- Problem
The line containing "Ammattilaisille (644, 130)" marks where to begin. Write out that line and every line after it exactly, through the last line below.

- Data to process
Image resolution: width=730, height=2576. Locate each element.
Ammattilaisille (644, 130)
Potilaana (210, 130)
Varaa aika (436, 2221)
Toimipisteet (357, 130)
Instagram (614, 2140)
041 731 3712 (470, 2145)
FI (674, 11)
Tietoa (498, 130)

- Response
Ammattilaisille (644, 130)
Potilaana (210, 130)
Varaa aika (436, 2221)
Toimipisteet (357, 130)
Instagram (614, 2140)
041 731 3712 (470, 2145)
FI (674, 11)
Tietoa (498, 130)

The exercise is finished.